(WHAT TO DO):
Transcribe every entry that follows exactly, omitting all pictures.

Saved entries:
————————
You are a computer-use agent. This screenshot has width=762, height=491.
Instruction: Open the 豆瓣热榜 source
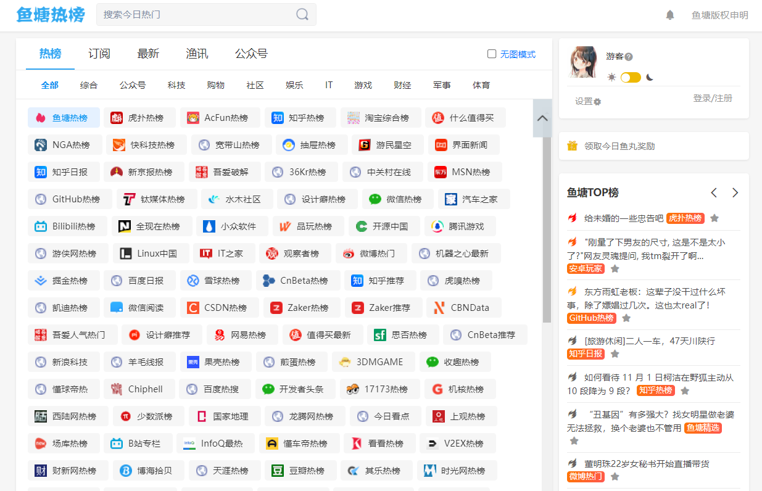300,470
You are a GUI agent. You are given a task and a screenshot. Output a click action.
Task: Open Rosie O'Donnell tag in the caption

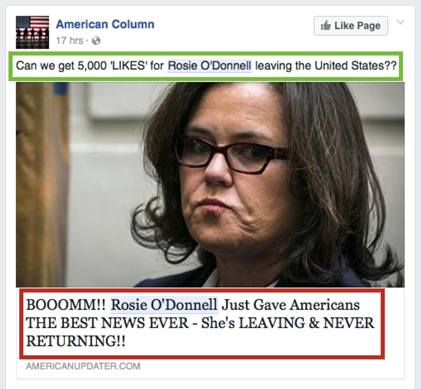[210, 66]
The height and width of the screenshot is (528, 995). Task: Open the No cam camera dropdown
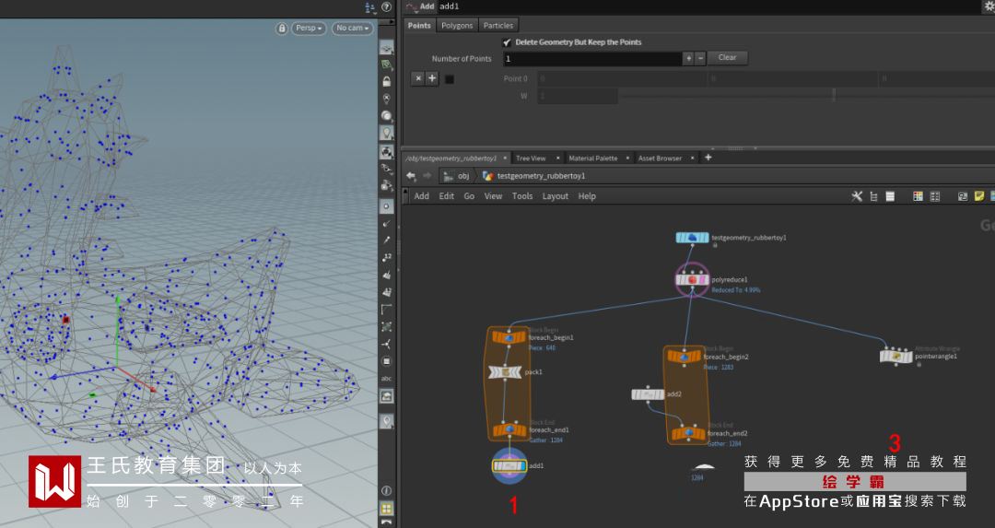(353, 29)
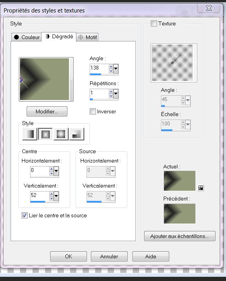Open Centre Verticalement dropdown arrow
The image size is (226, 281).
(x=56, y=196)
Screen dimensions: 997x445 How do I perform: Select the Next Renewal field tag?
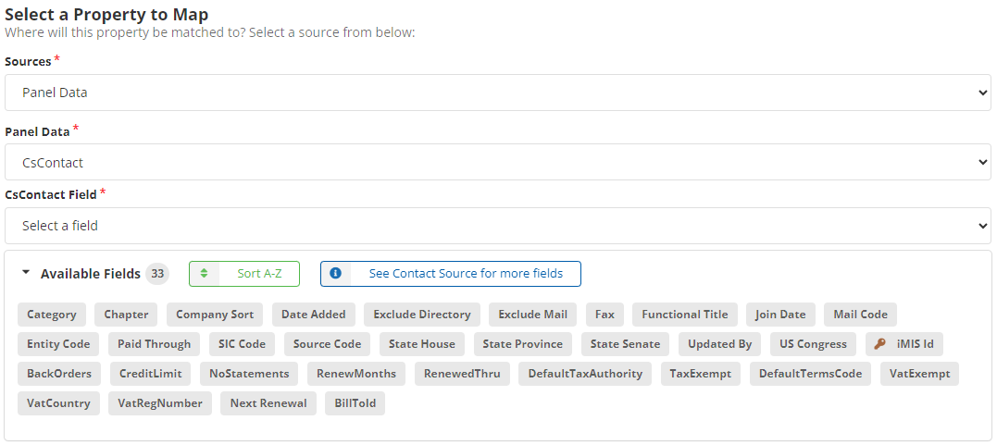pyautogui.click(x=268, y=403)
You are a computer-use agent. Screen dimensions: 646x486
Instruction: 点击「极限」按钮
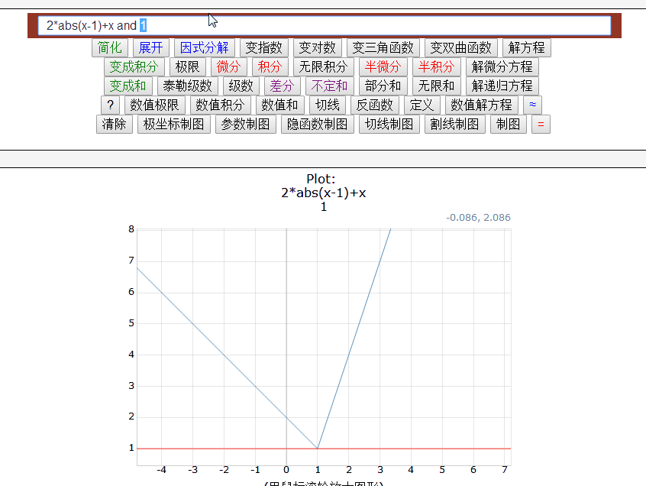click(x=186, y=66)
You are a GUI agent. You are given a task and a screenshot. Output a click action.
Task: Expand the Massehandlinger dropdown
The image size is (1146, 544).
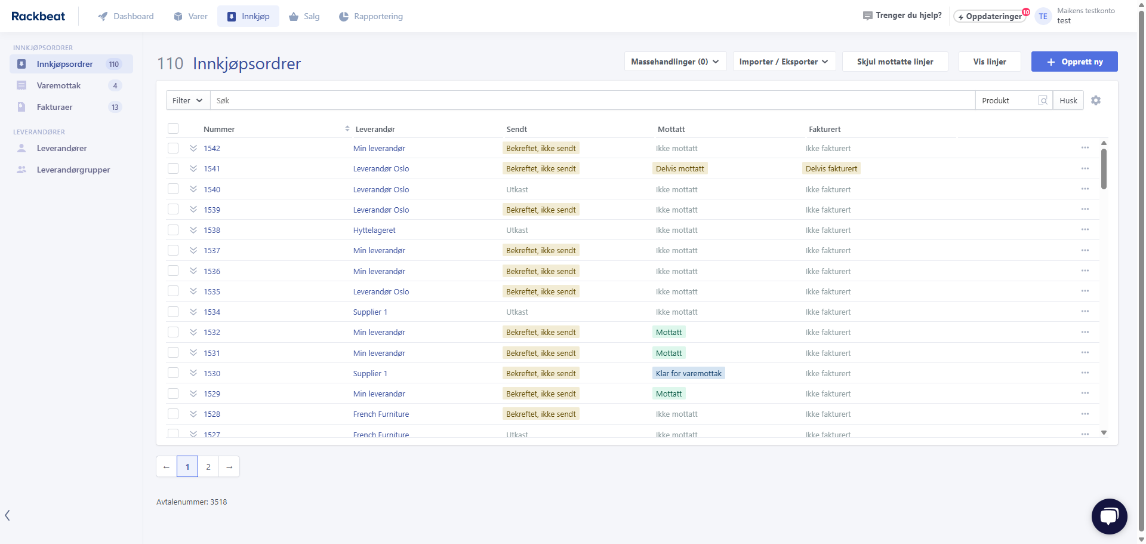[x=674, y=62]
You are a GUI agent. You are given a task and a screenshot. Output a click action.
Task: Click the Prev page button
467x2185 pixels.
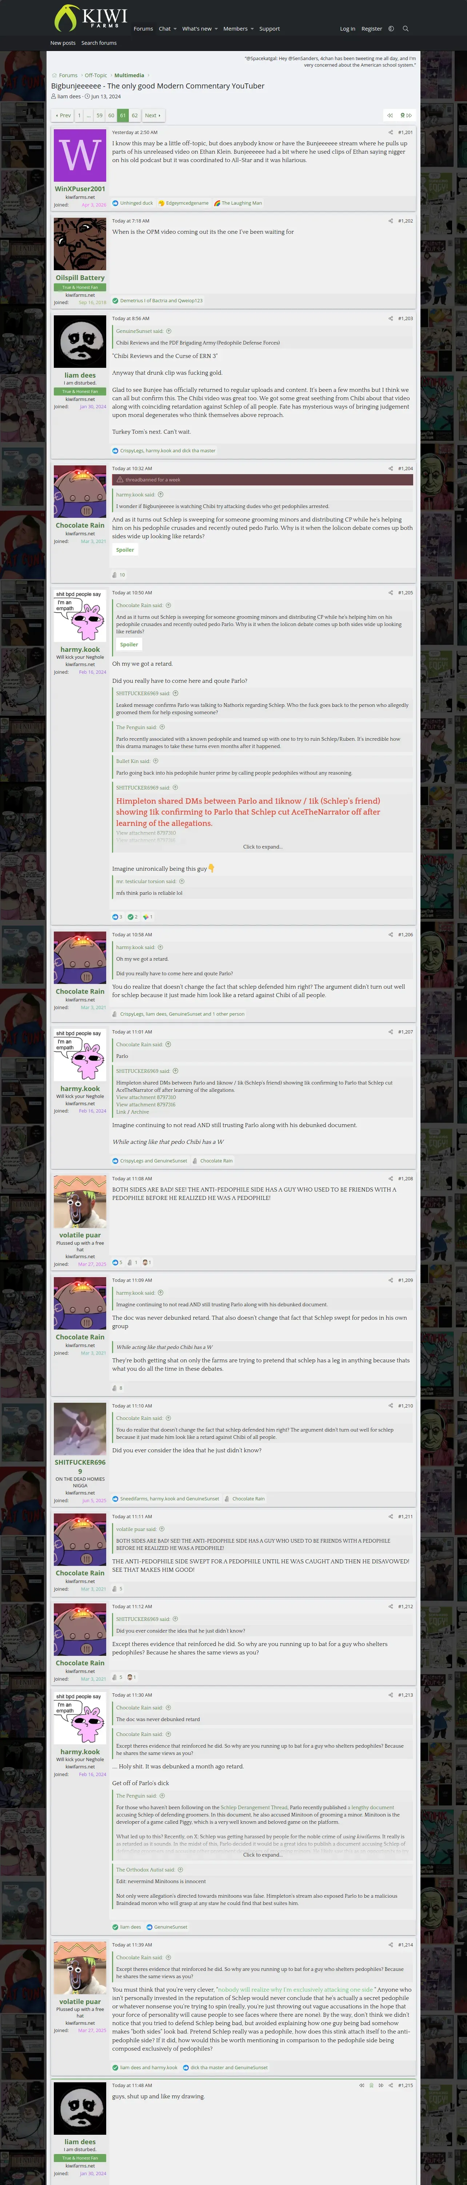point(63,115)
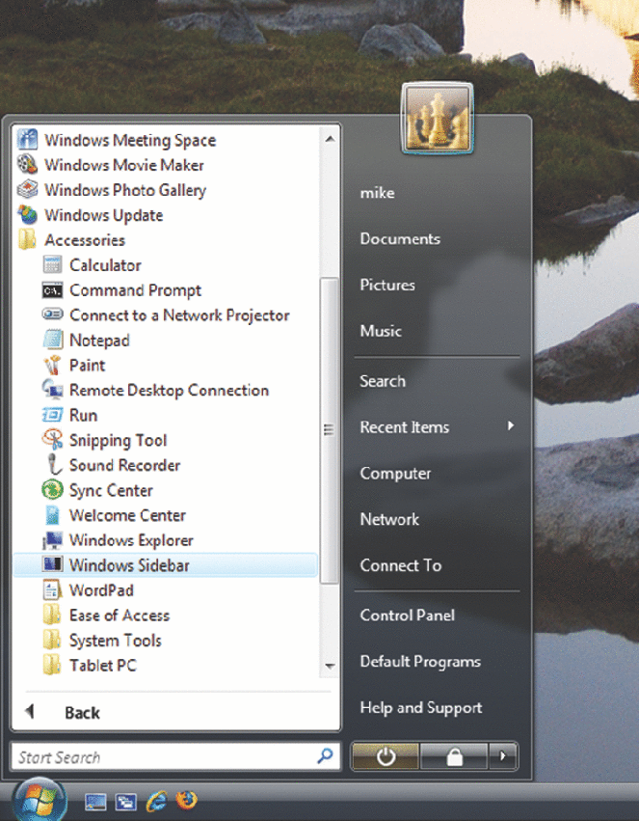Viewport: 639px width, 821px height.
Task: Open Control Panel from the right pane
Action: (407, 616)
————————
(ANSWER TO THIS EXERCISE):
You are a computer-use agent. This screenshot has width=762, height=491.
Instruction: Open the 豆瓣热榜 source
300,470
You are a GUI agent. You are given a task and a screenshot. Output a click action.
Task: Open Rosie O'Donnell tag in the caption

[210, 66]
The height and width of the screenshot is (528, 995). Task: Open the No cam camera dropdown
(353, 29)
Open Centre Verticalement dropdown arrow
The image size is (226, 281).
(x=56, y=196)
Screen dimensions: 997x445 How do I perform: Select the Next Renewal field tag?
pyautogui.click(x=268, y=403)
You are a computer-use agent. Screen dimensions: 646x486
Instruction: 点击「极限」按钮
click(x=186, y=66)
You are a GUI agent. You are given a task and a screenshot. Output a click action.
Task: Expand the Massehandlinger dropdown
The image size is (1146, 544).
[x=674, y=62]
You are a GUI agent. You are given a task and a screenshot. Output a click action.
Task: Click the Prev page button
467x2185 pixels.
point(63,115)
Viewport: 639px width, 821px height.
Task: Open Control Panel from the right pane
Action: (407, 616)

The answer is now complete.